• [YOUR TASK]
Write out exactly, with both ends included, the lines that run from the line containing "Task: Open the Work Queue panel" to the end of the entries. Pictures are not part of the answer.

• [DATA EXTRACTS]
=== Begin Enclosure ===

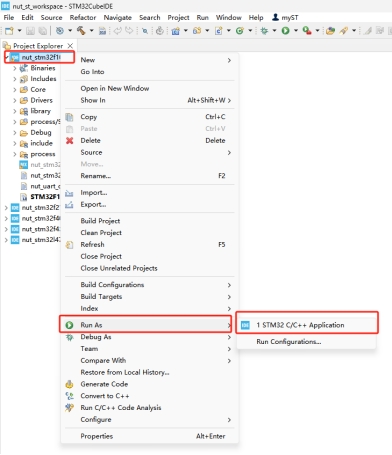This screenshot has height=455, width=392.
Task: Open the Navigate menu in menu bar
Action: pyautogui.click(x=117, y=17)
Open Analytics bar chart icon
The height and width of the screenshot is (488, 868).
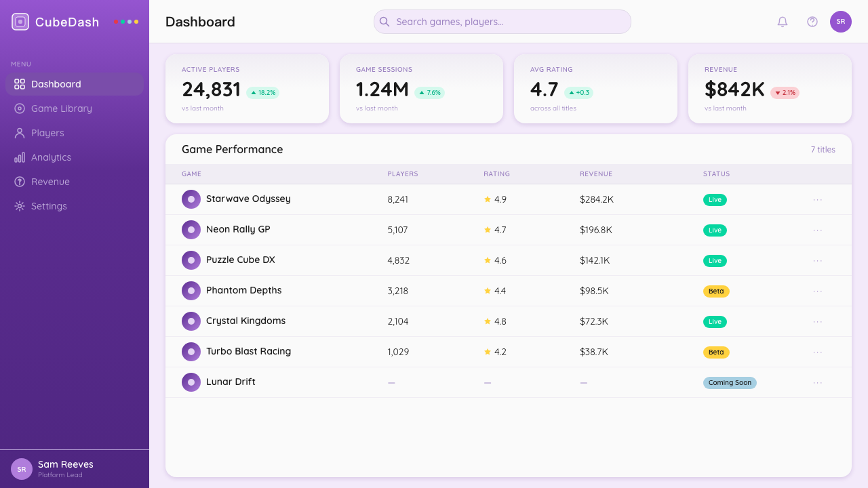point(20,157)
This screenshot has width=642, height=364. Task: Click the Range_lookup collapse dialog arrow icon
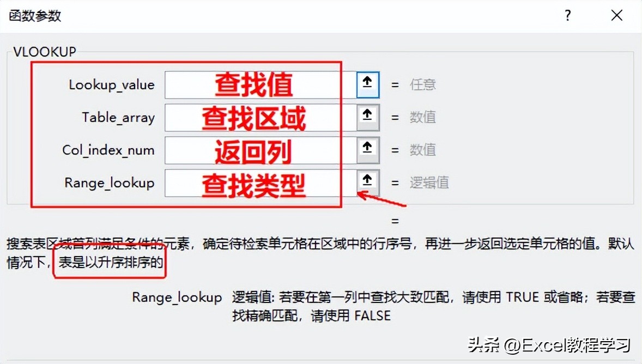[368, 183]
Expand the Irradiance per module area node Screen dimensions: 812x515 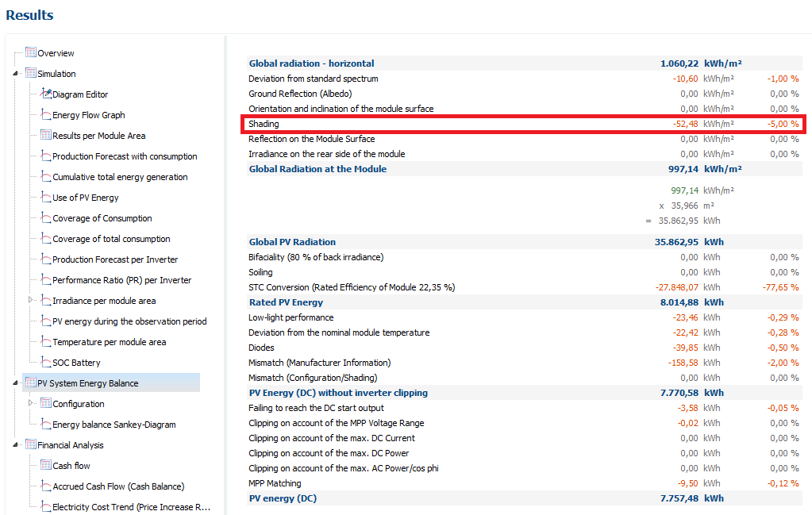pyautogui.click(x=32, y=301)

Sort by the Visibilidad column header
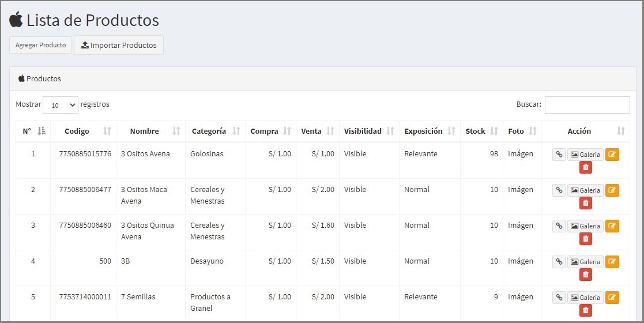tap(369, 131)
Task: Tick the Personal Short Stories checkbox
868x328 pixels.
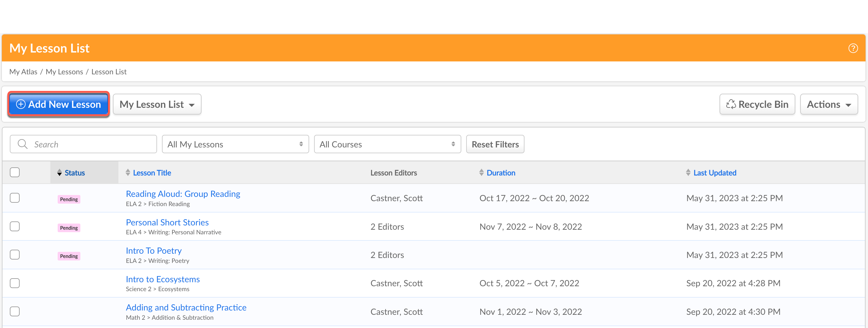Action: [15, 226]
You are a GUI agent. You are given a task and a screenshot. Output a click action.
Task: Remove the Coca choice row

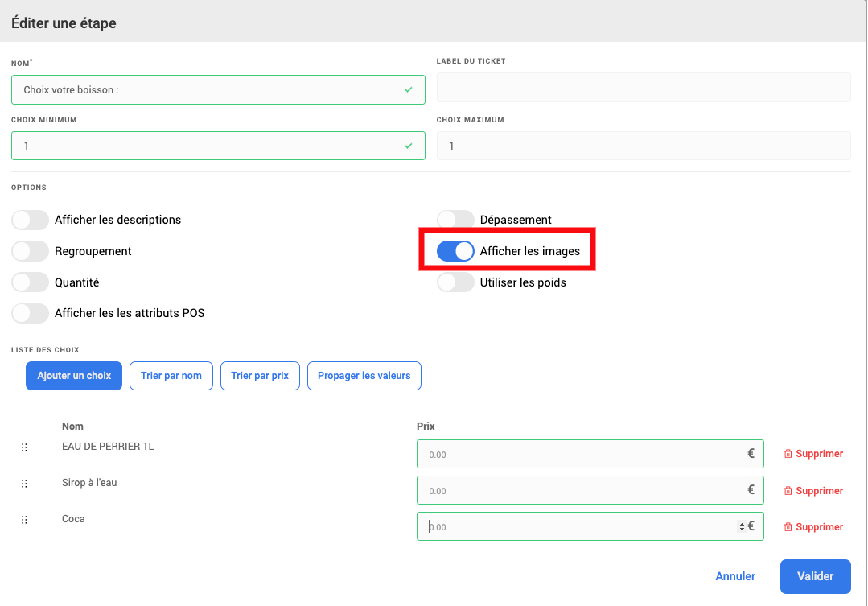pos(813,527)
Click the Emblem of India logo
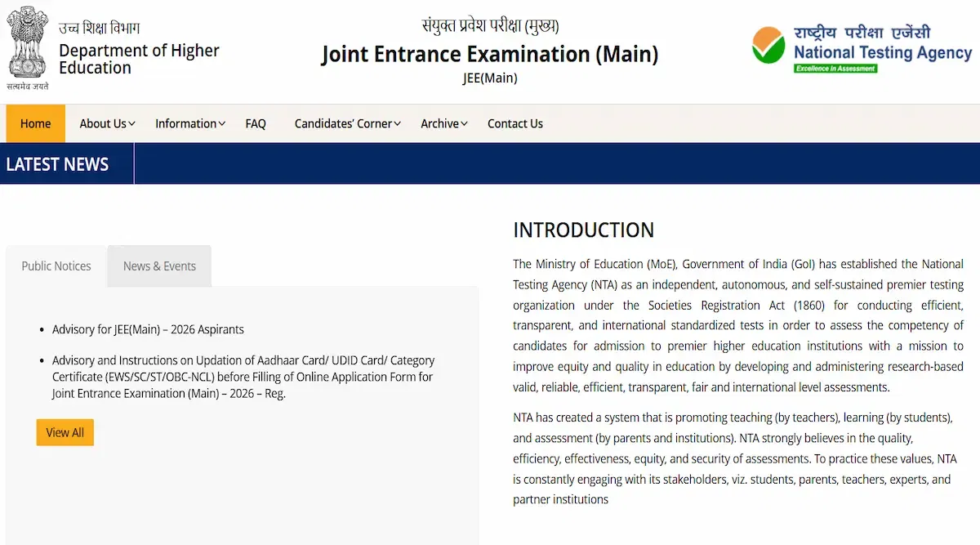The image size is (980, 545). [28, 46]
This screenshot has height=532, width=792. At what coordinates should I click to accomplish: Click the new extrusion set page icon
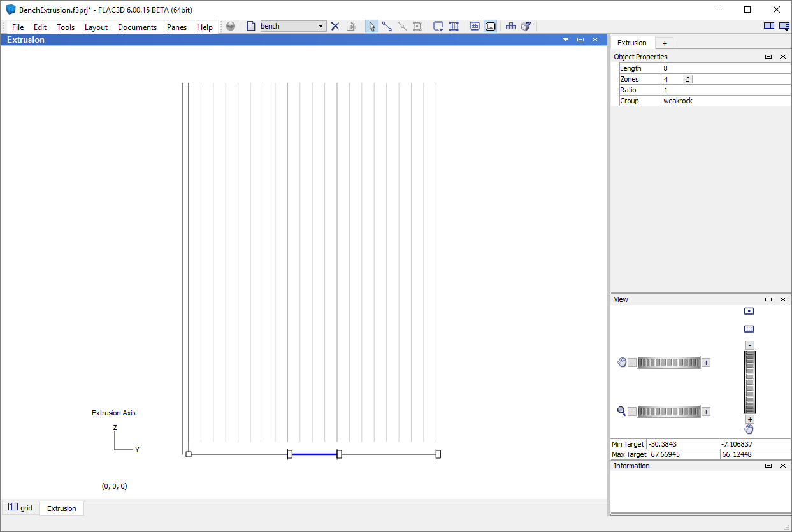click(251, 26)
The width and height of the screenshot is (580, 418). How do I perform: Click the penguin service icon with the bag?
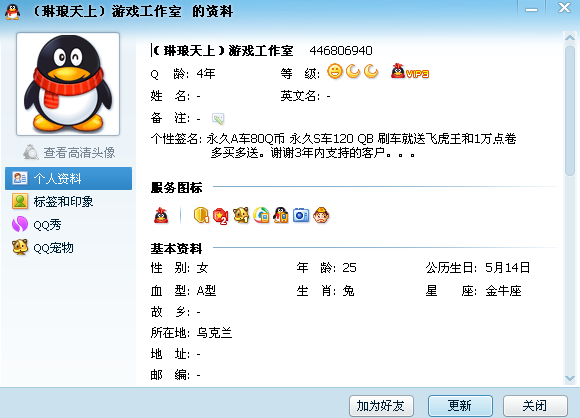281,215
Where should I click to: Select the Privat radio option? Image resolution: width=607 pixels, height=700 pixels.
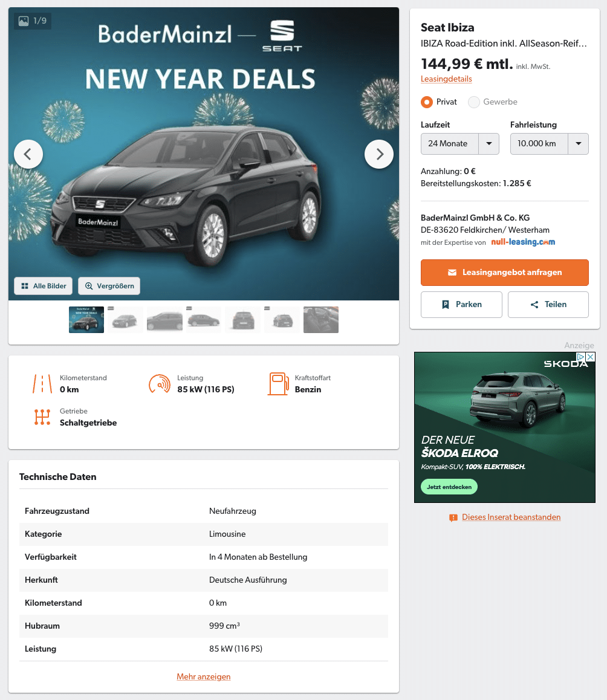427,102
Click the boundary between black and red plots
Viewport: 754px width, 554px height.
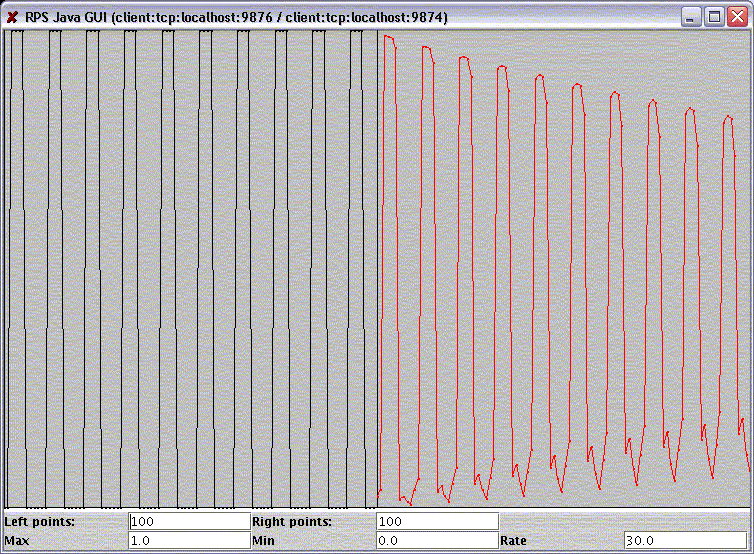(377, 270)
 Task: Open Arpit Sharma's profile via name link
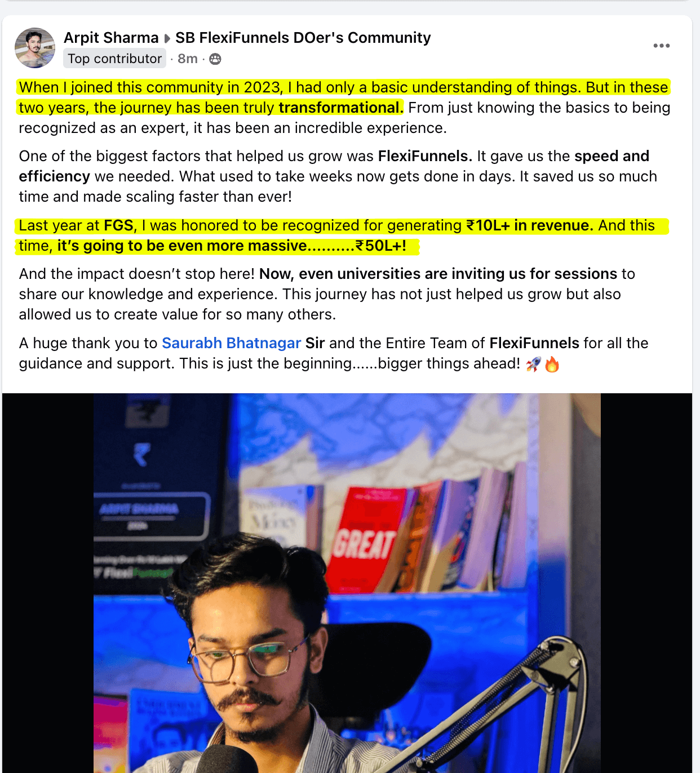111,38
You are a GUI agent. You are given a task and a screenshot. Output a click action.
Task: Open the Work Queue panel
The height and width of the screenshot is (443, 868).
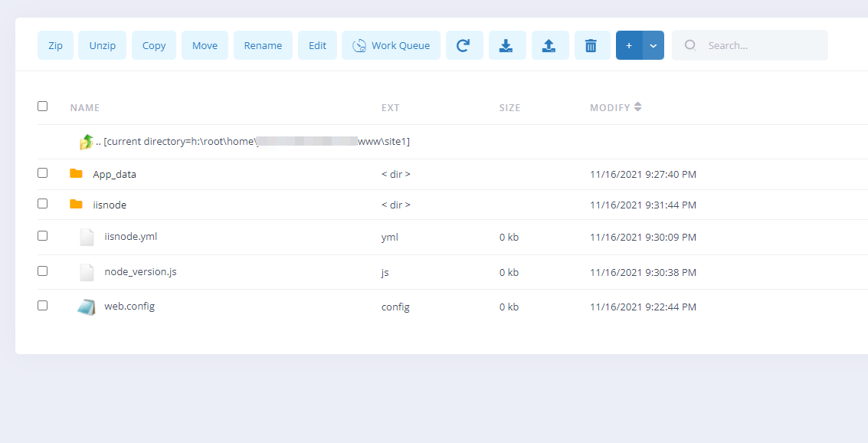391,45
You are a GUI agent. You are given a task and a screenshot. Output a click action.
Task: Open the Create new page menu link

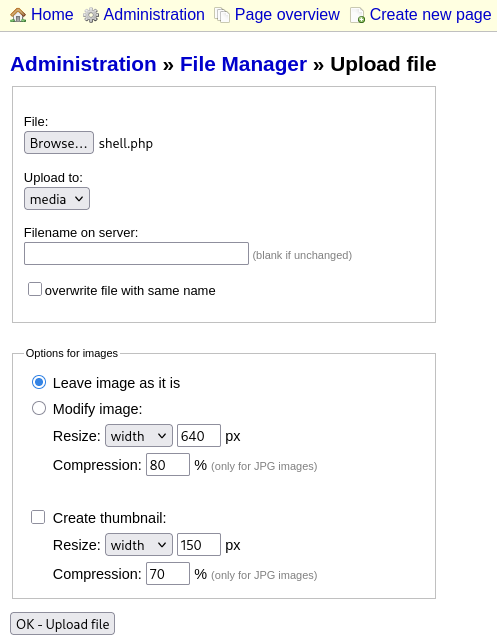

=== End Enclosure ===

• [RESULT OF THE TASK]
Task: Open the Work Queue panel
The height and width of the screenshot is (443, 868).
391,45
You are a GUI agent. You are given a task and a screenshot. Output a click action.
Task: Open the Create new page menu link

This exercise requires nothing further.